Because of the non-stop rallies and a night in a police precinct, Pashinyan’s been sick for the most part of the last two weeks, almost losing his voice. But when Khanjian insisted that he needed to see a doctor, he said he didn’t have time to go to a hospital. “With all these people coming to him, he didn’t even think that a doctor would come to him,” said the actress.
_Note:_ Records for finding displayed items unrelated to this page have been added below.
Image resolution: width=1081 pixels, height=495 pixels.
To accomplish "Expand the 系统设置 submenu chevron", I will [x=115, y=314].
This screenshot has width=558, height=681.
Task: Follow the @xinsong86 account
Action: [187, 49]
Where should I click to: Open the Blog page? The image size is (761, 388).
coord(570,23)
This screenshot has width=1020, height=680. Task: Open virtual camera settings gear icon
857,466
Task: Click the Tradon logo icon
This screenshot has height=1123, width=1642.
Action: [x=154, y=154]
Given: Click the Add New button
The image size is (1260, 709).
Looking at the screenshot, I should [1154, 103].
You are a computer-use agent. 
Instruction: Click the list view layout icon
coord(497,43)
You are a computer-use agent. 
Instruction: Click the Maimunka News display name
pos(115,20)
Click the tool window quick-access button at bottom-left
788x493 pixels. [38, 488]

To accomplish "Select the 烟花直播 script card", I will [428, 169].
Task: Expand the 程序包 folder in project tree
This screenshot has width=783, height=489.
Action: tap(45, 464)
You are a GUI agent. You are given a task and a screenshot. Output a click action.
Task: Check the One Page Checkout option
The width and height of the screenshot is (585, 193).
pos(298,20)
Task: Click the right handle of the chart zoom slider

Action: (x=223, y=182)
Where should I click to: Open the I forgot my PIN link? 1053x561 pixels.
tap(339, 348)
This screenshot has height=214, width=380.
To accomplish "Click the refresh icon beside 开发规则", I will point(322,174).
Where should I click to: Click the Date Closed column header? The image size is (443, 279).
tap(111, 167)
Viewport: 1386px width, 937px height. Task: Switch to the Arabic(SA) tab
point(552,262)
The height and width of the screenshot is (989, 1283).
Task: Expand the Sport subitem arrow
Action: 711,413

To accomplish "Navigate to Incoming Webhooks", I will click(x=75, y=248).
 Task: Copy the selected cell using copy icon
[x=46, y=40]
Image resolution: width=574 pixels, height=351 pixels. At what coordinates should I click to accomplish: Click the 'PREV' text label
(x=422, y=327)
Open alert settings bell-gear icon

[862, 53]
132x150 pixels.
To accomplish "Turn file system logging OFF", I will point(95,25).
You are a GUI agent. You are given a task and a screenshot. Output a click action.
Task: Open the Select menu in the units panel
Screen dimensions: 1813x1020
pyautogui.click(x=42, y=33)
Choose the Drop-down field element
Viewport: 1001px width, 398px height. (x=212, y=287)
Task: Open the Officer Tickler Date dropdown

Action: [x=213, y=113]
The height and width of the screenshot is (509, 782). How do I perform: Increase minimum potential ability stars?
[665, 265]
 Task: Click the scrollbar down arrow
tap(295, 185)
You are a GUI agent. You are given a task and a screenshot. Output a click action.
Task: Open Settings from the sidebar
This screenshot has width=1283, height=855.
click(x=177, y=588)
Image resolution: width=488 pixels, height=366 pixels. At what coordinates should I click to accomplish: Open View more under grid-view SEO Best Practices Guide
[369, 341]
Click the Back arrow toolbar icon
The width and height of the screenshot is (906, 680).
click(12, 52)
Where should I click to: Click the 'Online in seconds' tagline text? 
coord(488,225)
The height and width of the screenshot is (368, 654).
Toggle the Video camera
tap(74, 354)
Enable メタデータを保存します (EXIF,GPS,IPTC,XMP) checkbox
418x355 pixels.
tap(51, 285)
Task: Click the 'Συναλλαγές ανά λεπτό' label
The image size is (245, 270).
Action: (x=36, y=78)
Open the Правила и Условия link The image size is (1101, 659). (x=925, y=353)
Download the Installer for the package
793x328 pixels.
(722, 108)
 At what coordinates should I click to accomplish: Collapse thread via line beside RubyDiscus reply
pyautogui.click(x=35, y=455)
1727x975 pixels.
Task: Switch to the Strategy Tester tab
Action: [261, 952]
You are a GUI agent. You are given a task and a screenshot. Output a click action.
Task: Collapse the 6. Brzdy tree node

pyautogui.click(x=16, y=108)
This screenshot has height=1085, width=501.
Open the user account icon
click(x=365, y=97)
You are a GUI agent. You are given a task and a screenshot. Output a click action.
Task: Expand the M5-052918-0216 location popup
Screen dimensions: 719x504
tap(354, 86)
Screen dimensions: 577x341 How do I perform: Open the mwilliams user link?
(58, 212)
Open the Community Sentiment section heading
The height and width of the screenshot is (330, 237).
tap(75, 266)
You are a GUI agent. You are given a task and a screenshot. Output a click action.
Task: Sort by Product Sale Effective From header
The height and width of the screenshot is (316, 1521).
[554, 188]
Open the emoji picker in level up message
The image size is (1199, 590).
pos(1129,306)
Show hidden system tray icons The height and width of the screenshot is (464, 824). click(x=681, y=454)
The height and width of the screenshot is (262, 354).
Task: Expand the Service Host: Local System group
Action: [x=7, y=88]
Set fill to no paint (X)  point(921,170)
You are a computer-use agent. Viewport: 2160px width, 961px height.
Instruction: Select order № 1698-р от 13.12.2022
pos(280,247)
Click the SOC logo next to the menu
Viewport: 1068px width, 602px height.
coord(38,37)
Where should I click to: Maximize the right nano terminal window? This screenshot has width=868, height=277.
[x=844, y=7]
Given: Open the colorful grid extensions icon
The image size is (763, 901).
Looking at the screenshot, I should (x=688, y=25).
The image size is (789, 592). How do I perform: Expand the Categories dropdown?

Eventually, a doctor visited him, and he was put on medication.
“He’s the most human being of all the politicians in this country,” said Khanjian. “If we can even call them politicians. […] They’re oligarchs in positions of power.”
Many in Armenia retain concerns about Pashinyan but are holding their tongues, convinced that unity is paramount. “I have numerous misgivings, but I don’t want to talk about them before a snap parliamentary election is held and a new government is formed,” said Manucharyan, the co-founder of Civil Contract. “For now, any word spoken can change the mood and interfere with the process.”
“I wasn’t sure if I even should be with Pashinyan,” said Khanjian. “Until now my [political actions in Armenia] were on behalf of the civil society. I didn’t want to provide support for a politician. But in a very short period of time, I’ve realized that I was supporting Pashinyan because Pashinyan represents the voice of the people. He gave people back the voices that they’ve been missing for so long.”
With additional reporting by Joshua Kucera
Grigor Atanesian is a freelance journalist who covers Armenia.